### WHAT IS REQUIRED
The reply must contain all of the records, unchanged.

___ DATA FOR ANALYSIS ___

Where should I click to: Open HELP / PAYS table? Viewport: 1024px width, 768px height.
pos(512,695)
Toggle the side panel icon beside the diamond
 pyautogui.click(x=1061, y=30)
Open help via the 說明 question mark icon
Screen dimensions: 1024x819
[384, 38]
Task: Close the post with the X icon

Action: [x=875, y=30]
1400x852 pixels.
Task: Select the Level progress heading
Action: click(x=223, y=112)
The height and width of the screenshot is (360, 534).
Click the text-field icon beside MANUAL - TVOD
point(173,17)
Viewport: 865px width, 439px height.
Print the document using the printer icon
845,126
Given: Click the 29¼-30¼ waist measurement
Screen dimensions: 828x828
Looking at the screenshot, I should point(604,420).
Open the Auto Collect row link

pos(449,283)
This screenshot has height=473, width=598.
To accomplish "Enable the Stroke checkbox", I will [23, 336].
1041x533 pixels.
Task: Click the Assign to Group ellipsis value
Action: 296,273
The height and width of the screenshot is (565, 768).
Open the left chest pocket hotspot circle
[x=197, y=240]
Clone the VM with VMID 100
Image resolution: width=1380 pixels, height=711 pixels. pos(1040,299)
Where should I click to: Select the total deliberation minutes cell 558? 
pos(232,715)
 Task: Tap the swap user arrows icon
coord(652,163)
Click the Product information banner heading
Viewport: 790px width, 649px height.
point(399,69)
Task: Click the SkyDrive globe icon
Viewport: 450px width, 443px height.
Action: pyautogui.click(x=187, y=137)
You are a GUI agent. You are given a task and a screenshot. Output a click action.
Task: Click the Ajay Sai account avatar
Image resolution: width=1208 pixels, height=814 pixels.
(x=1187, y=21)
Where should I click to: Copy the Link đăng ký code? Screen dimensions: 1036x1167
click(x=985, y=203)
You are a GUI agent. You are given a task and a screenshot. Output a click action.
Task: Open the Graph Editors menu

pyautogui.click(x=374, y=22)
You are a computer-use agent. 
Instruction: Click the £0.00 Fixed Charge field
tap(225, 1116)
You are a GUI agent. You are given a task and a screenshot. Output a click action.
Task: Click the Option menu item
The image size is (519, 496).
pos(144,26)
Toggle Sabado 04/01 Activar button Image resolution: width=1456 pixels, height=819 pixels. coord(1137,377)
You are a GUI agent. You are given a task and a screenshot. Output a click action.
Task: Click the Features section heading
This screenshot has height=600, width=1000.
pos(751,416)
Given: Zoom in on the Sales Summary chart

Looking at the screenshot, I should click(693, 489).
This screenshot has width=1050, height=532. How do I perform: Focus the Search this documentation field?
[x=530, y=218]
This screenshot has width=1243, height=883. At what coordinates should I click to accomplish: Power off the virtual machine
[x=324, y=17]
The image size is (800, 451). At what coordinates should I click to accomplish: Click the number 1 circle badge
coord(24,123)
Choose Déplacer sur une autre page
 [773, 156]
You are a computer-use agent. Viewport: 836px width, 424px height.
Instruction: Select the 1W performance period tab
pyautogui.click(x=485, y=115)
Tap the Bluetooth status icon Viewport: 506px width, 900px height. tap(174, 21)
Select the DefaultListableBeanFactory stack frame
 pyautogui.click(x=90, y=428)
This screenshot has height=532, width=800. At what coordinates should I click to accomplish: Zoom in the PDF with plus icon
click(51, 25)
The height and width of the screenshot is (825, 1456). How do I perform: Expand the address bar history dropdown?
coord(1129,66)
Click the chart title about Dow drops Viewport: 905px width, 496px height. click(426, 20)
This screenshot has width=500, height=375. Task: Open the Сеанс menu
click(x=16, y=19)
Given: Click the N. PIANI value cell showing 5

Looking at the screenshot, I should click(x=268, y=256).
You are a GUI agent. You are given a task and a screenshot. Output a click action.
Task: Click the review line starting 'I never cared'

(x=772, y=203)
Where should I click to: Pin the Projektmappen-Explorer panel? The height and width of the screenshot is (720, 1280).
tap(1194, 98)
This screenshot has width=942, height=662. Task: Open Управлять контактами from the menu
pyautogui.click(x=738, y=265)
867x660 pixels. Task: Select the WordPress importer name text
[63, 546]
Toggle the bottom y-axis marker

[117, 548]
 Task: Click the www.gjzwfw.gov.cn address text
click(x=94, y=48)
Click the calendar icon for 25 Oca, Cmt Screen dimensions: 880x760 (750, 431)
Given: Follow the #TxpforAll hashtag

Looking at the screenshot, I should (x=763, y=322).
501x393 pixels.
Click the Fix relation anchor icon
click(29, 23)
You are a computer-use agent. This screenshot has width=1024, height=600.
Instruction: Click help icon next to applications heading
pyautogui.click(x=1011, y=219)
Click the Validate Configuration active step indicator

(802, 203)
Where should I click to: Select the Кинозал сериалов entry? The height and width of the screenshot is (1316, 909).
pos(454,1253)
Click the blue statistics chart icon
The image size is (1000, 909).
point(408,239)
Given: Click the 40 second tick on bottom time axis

___

### THE ANSWER
Where should I click to: Open HELP / PAYS table? Viewport: 1024px width, 768px height.
pos(512,695)
Toggle the side panel icon beside the diamond
 pyautogui.click(x=1061, y=30)
Open help via the 說明 question mark icon
Screen dimensions: 1024x819
[384, 38]
Task: Close the post with the X icon

Action: [x=875, y=30]
1400x852 pixels.
Task: Select the Level progress heading
Action: click(x=223, y=112)
The height and width of the screenshot is (360, 534).
Click the text-field icon beside MANUAL - TVOD
point(173,17)
Viewport: 865px width, 439px height.
Print the document using the printer icon
845,126
Given: Click the 29¼-30¼ waist measurement
Screen dimensions: 828x828
Looking at the screenshot, I should point(604,420).
Open the Auto Collect row link

pos(449,283)
This screenshot has height=473, width=598.
To accomplish "Enable the Stroke checkbox", I will [23, 336].
1041x533 pixels.
Task: Click the Assign to Group ellipsis value
Action: 296,273
The height and width of the screenshot is (565, 768).
Open the left chest pocket hotspot circle
[x=197, y=240]
Clone the VM with VMID 100
Image resolution: width=1380 pixels, height=711 pixels. pos(1040,299)
Where should I click to: Select the total deliberation minutes cell 558? 
pos(232,715)
 Task: Tap the swap user arrows icon
coord(652,163)
Click the Product information banner heading
Viewport: 790px width, 649px height.
point(399,69)
Task: Click the SkyDrive globe icon
Viewport: 450px width, 443px height.
Action: pyautogui.click(x=187, y=137)
You are a GUI agent. You are given a task and a screenshot. Output a click action.
Task: Click the Ajay Sai account avatar
Image resolution: width=1208 pixels, height=814 pixels.
(x=1187, y=21)
Where should I click to: Copy the Link đăng ký code? Screen dimensions: 1036x1167
click(x=985, y=203)
You are a GUI agent. You are given a task and a screenshot. Output a click action.
Task: Open the Graph Editors menu

pyautogui.click(x=374, y=22)
You are a computer-use agent. 
Instruction: Click the £0.00 Fixed Charge field
tap(225, 1116)
You are a GUI agent. You are given a task and a screenshot. Output a click action.
Task: Click the Option menu item
The image size is (519, 496).
pos(144,26)
Toggle Sabado 04/01 Activar button Image resolution: width=1456 pixels, height=819 pixels. coord(1137,377)
You are a GUI agent. You are given a task and a screenshot. Output a click action.
Task: Click the Features section heading
This screenshot has height=600, width=1000.
pos(751,416)
Given: Zoom in on the Sales Summary chart

Looking at the screenshot, I should click(693, 489).
This screenshot has width=1050, height=532. How do I perform: Focus the Search this documentation field?
[x=530, y=218]
This screenshot has width=1243, height=883. At what coordinates should I click to accomplish: Power off the virtual machine
[x=324, y=17]
The image size is (800, 451). At what coordinates should I click to accomplish: Click the number 1 circle badge
coord(24,123)
Choose Déplacer sur une autre page
 [773, 156]
You are a computer-use agent. Viewport: 836px width, 424px height.
Instruction: Select the 1W performance period tab
pyautogui.click(x=485, y=115)
Tap the Bluetooth status icon Viewport: 506px width, 900px height. tap(174, 21)
Select the DefaultListableBeanFactory stack frame
 pyautogui.click(x=90, y=428)
This screenshot has height=532, width=800. At what coordinates should I click to accomplish: Zoom in the PDF with plus icon
click(51, 25)
The height and width of the screenshot is (825, 1456). How do I perform: Expand the address bar history dropdown?
coord(1129,66)
Click the chart title about Dow drops Viewport: 905px width, 496px height. click(426, 20)
This screenshot has width=500, height=375. Task: Open the Сеанс menu
click(x=16, y=19)
Given: Click the N. PIANI value cell showing 5

Looking at the screenshot, I should click(x=268, y=256).
You are a GUI agent. You are given a task and a screenshot. Output a click action.
Task: Click the review line starting 'I never cared'

(x=772, y=203)
Where should I click to: Pin the Projektmappen-Explorer panel? The height and width of the screenshot is (720, 1280).
tap(1194, 98)
This screenshot has width=942, height=662. Task: Open Управлять контактами from the menu
pyautogui.click(x=738, y=265)
867x660 pixels. Task: Select the WordPress importer name text
[63, 546]
Toggle the bottom y-axis marker

[117, 548]
 Task: Click the www.gjzwfw.gov.cn address text
click(x=94, y=48)
Click the calendar icon for 25 Oca, Cmt Screen dimensions: 880x760 (750, 431)
Given: Follow the #TxpforAll hashtag

Looking at the screenshot, I should (x=763, y=322).
501x393 pixels.
Click the Fix relation anchor icon
click(29, 23)
You are a computer-use agent. This screenshot has width=1024, height=600.
Instruction: Click help icon next to applications heading
pyautogui.click(x=1011, y=219)
Click the Validate Configuration active step indicator

(802, 203)
Where should I click to: Select the Кинозал сериалов entry? The height and width of the screenshot is (1316, 909).
pos(454,1253)
Click the blue statistics chart icon
The image size is (1000, 909).
point(408,239)
Given: Click the 40 second tick on bottom time axis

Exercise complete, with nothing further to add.